*Trecho da página:*
A Revista da ABRT Associação Brasileira Ramain-Thiers
 
ARTIGO
 

O que se pode pensar na atualidade sobre o sujeito?

 

O que se pode pensar na atualidade sobre o sujeito?

 Elisabete Cerqueira Mancebo                                                                               

Parece que na medida em que o sujeito não é bem sucedido nas suas expectativas, nos seus anseios, os seus laços e os seus compromissos consigo mesmo, com o próprio desejo e com os outros ficam cada vez mais distantes de serem estabelecidos e consequentemente de serem mantidos. 

Desde o seu nascimento o sujeito quer ser atendido nos seus instintos e desejos, mas este lugar de prazer constante não é possível, assim entra em choque, por ter que conviver com a frustração: a natureza pulsa e o social expulsa. Surge a dor, o desprazer proveniente do conflito entre desistir do desejo, substituí-lo, criar uma alternativa, fugir da realidade através da criação de um mundo próprio.  

A tentativa é encontrar saídas mediante a ameaça de algum sofrimento, por não suportar a dor. O amor é uma das formas mais eficientes de realização dos desejos e a felicidade é a realização mais imediata desses desejos. 

Para responder as expectativas criadas em relação a si e ao outro, o sujeito busca alternativas para a sua manutenção, que na verdade são arranjos para não perder, vivendo assim a angustia de não poder se satisfazer e realizar os seus desejos. 

Na atualidade, observamos um descompromisso dos sujeitos diante das próprias intenções, ou seja, das próprias escolhas, por não suportar a frustração. O imediatismo da vida provoca a recusa de entender o não, o limite. Parece que o sujeito não reconhece e não compreende o que quer para si e não suporta conviver e formar laços entre si. O homem produtivo é aquele que ama e trabalha, mas mesmo assim é impossível ser feliz porque não se pode ter tudo e qualquer escolha independentemente de boa ou má não garante a concretização da mesma. Assim escolhe e não permanece nas escolhas por  não suportar a idéia de ser barrado nas normas e regras criadas pela sociedade civilizada. 

Com o propósito ainda de esclarecer a busca humana na obtenção de felicidade, Freud, 1974, destaca que existem sofrimentos que ameaçam o homem, que podem advir de três direções: de seu próprio corpo, do mundo externo e de seus relacionamentos com outros homens. Sendo esta última a forma mais penosa de todas. O Mal Estar na Civilização é representado pelo mal estar nos laços sociais.

*Tarefa proposta 1:* Transcreva fielmente o trecho do artigo que começa nas palavras contendo "Na atualidade, observamos" e termina em "pela sociedade civilizada.".

(Linhas sobre onde os alvos aparecem)

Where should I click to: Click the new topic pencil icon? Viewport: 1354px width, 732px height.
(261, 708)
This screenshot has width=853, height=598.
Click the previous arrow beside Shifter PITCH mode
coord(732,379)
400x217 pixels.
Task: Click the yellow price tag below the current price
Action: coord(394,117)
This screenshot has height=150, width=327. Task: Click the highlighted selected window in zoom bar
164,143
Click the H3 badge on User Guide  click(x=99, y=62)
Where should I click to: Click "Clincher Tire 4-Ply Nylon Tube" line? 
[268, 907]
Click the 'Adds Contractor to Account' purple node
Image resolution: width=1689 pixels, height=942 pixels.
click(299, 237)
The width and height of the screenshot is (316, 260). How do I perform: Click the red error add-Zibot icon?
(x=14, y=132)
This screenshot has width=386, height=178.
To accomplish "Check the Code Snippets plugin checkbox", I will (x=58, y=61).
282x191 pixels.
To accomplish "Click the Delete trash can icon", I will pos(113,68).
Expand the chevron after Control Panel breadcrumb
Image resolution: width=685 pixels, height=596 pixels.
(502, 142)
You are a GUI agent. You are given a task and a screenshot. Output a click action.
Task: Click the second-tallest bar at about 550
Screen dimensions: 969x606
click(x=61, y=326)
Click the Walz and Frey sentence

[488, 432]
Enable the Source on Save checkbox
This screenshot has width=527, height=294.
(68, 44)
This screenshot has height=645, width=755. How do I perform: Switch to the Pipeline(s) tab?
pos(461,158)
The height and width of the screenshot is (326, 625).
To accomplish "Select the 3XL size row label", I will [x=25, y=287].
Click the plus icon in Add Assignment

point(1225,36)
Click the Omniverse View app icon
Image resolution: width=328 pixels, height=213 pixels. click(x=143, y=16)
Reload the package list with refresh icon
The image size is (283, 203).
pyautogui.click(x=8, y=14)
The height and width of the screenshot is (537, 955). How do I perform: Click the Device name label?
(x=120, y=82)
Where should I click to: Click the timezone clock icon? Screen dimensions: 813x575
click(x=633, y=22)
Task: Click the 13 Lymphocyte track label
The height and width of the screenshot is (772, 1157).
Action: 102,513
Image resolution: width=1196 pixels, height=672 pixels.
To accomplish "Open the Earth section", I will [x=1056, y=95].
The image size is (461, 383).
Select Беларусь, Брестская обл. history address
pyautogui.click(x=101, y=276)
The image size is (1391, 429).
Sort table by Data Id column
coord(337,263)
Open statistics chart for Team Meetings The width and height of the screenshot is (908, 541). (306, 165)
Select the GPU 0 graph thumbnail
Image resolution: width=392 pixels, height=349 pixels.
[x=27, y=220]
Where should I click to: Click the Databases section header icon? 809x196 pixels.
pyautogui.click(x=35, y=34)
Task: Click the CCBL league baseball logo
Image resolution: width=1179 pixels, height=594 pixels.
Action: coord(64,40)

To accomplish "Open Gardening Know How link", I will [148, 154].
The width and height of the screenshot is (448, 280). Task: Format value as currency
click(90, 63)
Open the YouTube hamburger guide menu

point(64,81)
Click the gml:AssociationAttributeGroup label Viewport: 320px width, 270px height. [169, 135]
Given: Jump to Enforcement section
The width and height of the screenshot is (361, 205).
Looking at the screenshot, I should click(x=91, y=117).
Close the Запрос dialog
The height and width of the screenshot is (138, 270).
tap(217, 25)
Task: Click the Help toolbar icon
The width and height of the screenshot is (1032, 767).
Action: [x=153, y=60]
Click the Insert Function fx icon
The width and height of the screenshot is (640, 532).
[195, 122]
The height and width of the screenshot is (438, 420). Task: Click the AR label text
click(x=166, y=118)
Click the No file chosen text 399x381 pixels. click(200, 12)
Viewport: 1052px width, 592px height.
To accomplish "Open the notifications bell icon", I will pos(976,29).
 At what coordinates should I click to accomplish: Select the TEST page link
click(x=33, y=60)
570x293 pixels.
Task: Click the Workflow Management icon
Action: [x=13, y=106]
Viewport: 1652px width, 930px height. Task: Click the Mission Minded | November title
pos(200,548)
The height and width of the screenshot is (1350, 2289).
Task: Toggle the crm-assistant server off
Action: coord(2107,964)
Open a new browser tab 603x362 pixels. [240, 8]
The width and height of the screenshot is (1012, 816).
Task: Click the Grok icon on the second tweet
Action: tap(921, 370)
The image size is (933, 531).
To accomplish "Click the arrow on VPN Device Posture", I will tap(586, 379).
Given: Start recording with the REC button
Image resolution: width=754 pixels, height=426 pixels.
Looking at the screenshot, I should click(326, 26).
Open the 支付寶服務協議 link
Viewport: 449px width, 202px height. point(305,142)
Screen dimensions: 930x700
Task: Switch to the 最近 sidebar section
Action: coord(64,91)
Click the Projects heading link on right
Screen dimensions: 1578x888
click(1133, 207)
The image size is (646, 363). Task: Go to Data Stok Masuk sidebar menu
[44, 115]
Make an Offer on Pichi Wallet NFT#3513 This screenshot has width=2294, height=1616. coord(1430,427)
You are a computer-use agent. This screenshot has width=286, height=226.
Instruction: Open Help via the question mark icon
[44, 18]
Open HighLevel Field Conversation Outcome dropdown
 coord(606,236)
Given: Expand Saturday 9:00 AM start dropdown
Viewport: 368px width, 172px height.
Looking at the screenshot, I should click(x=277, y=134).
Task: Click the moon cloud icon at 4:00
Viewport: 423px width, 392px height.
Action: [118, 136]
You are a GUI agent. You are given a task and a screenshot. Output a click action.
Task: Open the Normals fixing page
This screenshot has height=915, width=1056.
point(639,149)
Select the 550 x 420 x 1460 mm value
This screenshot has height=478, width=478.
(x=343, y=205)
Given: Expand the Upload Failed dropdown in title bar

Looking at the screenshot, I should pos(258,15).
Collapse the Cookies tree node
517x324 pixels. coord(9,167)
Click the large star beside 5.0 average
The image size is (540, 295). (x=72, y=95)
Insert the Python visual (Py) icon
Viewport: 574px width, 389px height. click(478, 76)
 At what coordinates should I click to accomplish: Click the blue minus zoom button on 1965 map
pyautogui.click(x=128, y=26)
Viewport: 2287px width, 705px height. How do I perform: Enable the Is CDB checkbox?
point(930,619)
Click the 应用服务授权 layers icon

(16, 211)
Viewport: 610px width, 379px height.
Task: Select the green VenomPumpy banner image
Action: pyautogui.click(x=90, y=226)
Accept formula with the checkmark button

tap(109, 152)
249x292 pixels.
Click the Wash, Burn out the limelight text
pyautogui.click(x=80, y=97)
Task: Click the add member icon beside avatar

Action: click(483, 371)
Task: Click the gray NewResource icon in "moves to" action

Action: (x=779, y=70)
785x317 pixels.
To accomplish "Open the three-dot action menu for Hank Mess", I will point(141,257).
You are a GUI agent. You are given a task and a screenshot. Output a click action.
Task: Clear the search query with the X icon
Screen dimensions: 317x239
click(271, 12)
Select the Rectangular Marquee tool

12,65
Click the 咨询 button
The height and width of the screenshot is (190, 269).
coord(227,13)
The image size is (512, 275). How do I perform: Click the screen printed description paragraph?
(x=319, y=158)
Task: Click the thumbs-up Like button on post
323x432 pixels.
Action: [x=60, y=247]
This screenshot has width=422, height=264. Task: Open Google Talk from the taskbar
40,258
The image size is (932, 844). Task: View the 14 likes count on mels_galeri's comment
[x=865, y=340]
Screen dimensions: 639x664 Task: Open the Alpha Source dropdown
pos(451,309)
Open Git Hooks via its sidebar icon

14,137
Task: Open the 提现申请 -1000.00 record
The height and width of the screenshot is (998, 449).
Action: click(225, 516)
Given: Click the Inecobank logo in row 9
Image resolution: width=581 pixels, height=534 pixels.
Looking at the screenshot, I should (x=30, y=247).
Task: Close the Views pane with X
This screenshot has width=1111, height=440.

*Tarefa proposta 2:* Nas entradas, reescreva somente o trecho que começa na linha que contém "The image size is (512, 275)." e termina na linha que contém "[x=865, y=340]", substituindo "taskbar" por "dock" e mantendo todo o resto inalterado.

*Resposta 1:*
Na atualidade, observamos um descompromisso dos sujeitos diante das próprias intenções, ou seja, das próprias escolhas, por não suportar a frustração. O imediatismo da vida provoca a recusa de entender o não, o limite. Parece que o sujeito não reconhece e não compreende o que quer para si e não suporta conviver e formar laços entre si. O homem produtivo é aquele que ama e trabalha, mas mesmo assim é impossível ser feliz porque não se pode ter tudo e qualquer escolha independentemente de boa ou má não garante a concretização da mesma. Assim escolhe e não permanece nas escolhas por  não suportar a idéia de ser barrado nas normas e regras criadas pela sociedade civilizada.

*Resposta 2:*
The image size is (512, 275). How do I perform: Click the screen printed description paragraph?
(x=319, y=158)
Task: Click the thumbs-up Like button on post
323x432 pixels.
Action: [x=60, y=247]
This screenshot has width=422, height=264. Task: Open Google Talk from the dock
40,258
The image size is (932, 844). Task: View the 14 likes count on mels_galeri's comment
[x=865, y=340]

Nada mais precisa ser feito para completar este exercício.